Speaker:
Siqi He 何思奇
Morningside Center of Mathematics, Chinese Academy of Sciences
Time:
Thursday & Tuesday, 15:30-17:00
Dec. 11, 16, 23, 2025
Venue:
C541, Shuangqing Complex Building A
Description:
This mini-course gives a gentle introduction to gauge theory with structure group SL(2,C) and some recent developments. We will start with the basic language of connections and curvature on vector bundles, and explain how flat SL(2,C) connections naturally appear in geometry and low-dimensional topology. The course will be divided into four parts:
1. Connections and Curvature on SL(2,C)-Bundles.We review the definitions of connection, curvature, and gauge transformation on complex rank-2 bundles with structure group SL(2,C). Simple examples and basic identities (such as the Bianchi identity) will be discussed.
2. Flat SL(2,C) Connections and Character Varieties. We introduce flat connections, their holonomy, and the associated representation and character varieties of fundamental groups. Examples from surfaces and 3-manifolds will be used to illustrate the geometry of these moduli spaces.
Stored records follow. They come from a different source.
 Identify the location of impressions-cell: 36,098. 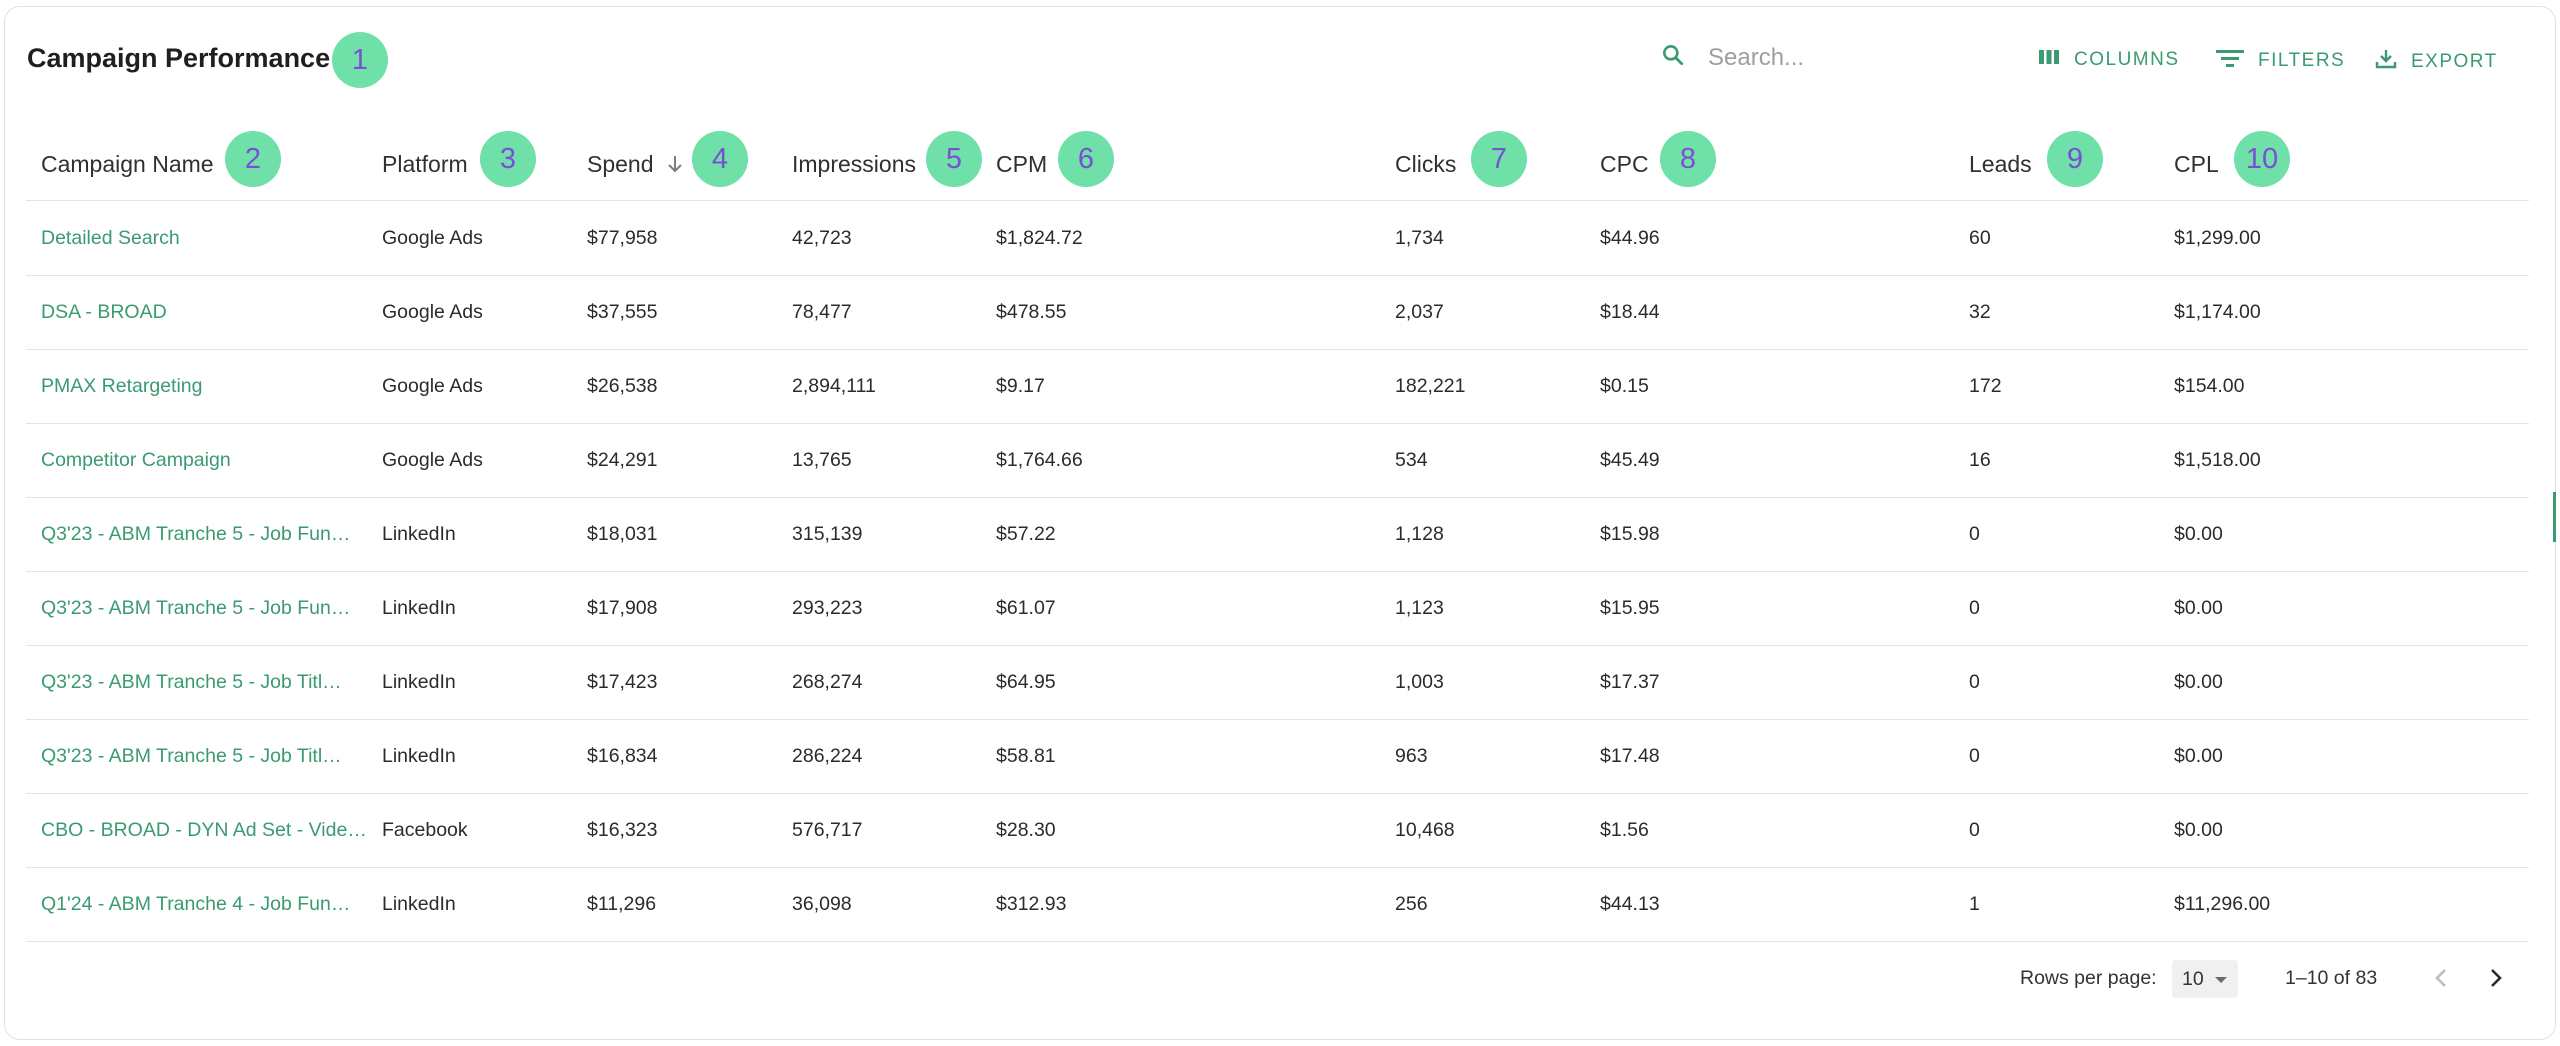
(822, 904).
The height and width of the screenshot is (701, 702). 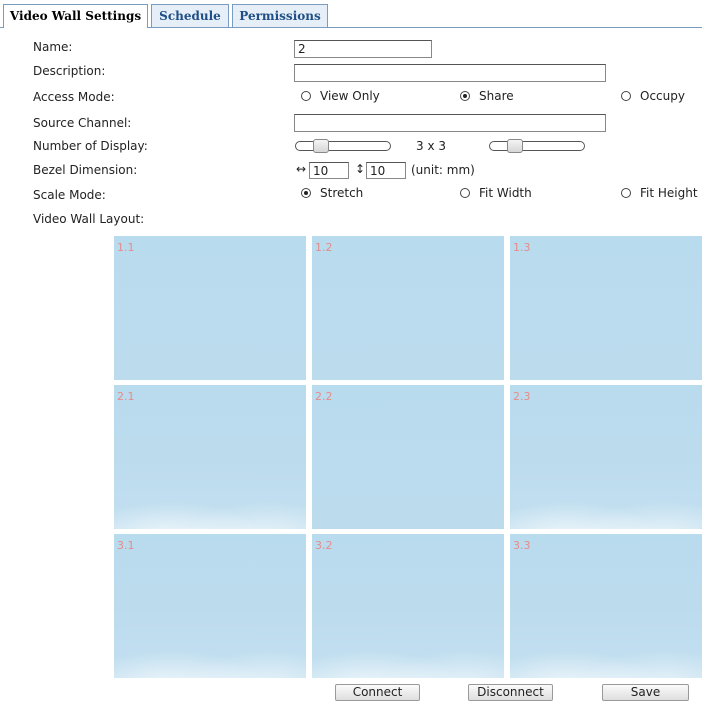 What do you see at coordinates (443, 170) in the screenshot?
I see `bezel-unit: (unit: mm)` at bounding box center [443, 170].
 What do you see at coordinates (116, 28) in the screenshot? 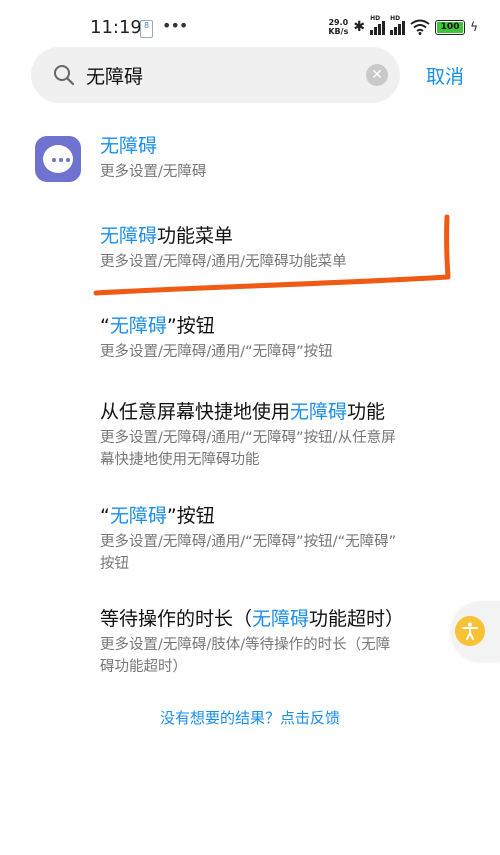
I see `clock: 11:19` at bounding box center [116, 28].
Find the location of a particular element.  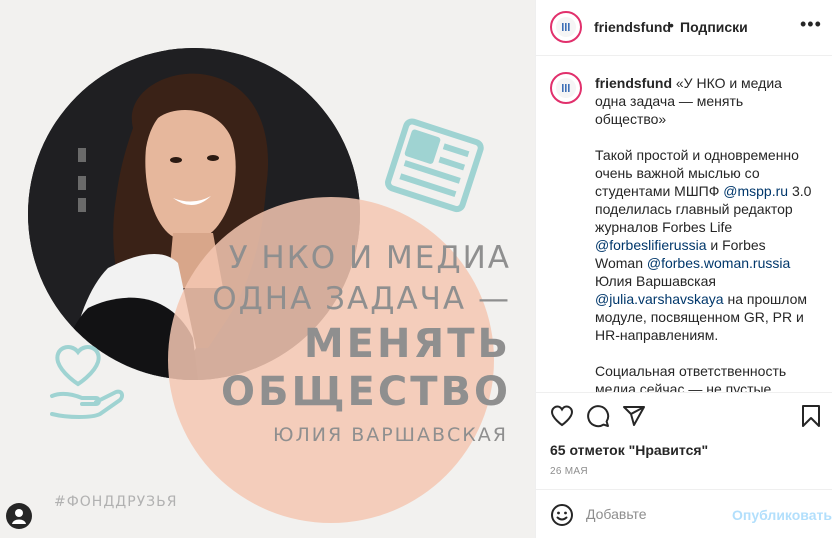

tagged-user-icon is located at coordinates (19, 516).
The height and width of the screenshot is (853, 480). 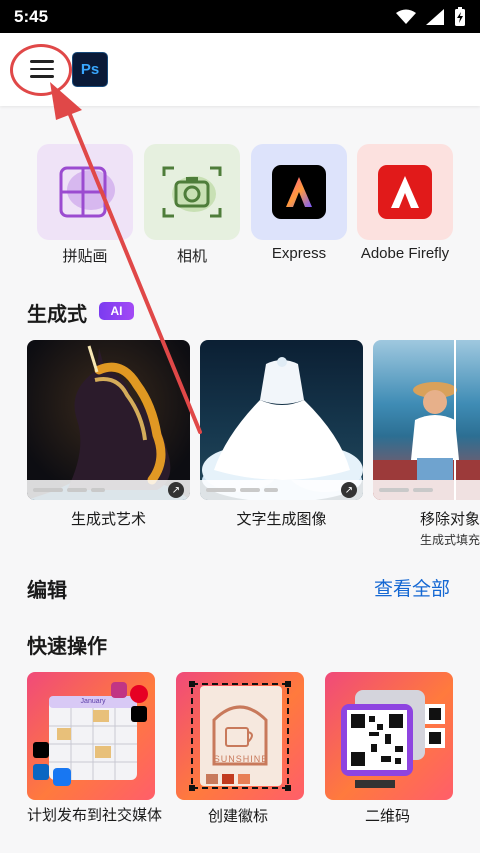 I want to click on app-label-firefly: Adobe Firefly, so click(x=405, y=254).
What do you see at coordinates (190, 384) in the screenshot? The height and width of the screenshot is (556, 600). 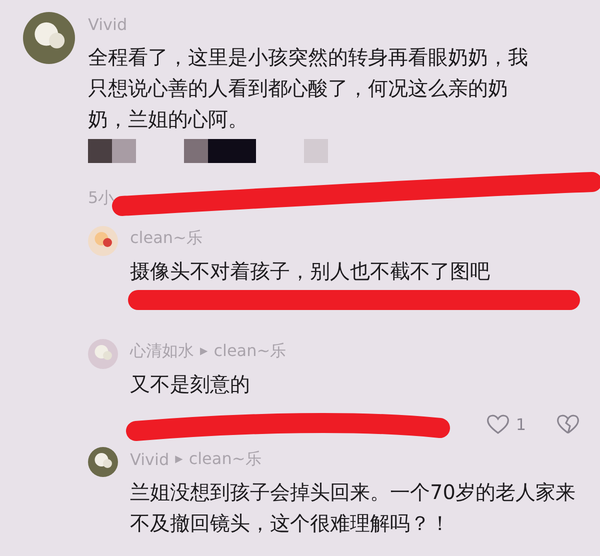 I see `comment-text: 又不是刻意的` at bounding box center [190, 384].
3. Compactness and Z/2 Harmonic 1-Forms. We explain how sequences of flat SL(2,C) connections can degenerate, and how Z/2 harmonic 1-forms arise in the description of the ideal boundary of certain moduli spaces, following work of Taubes.
4. Recent Work and Further Directions. We give a brief overview of some recent progress in SL(2,C) gauge theory and related geometry problems, including measured foliation, special Lagrangian submanifolds, etc.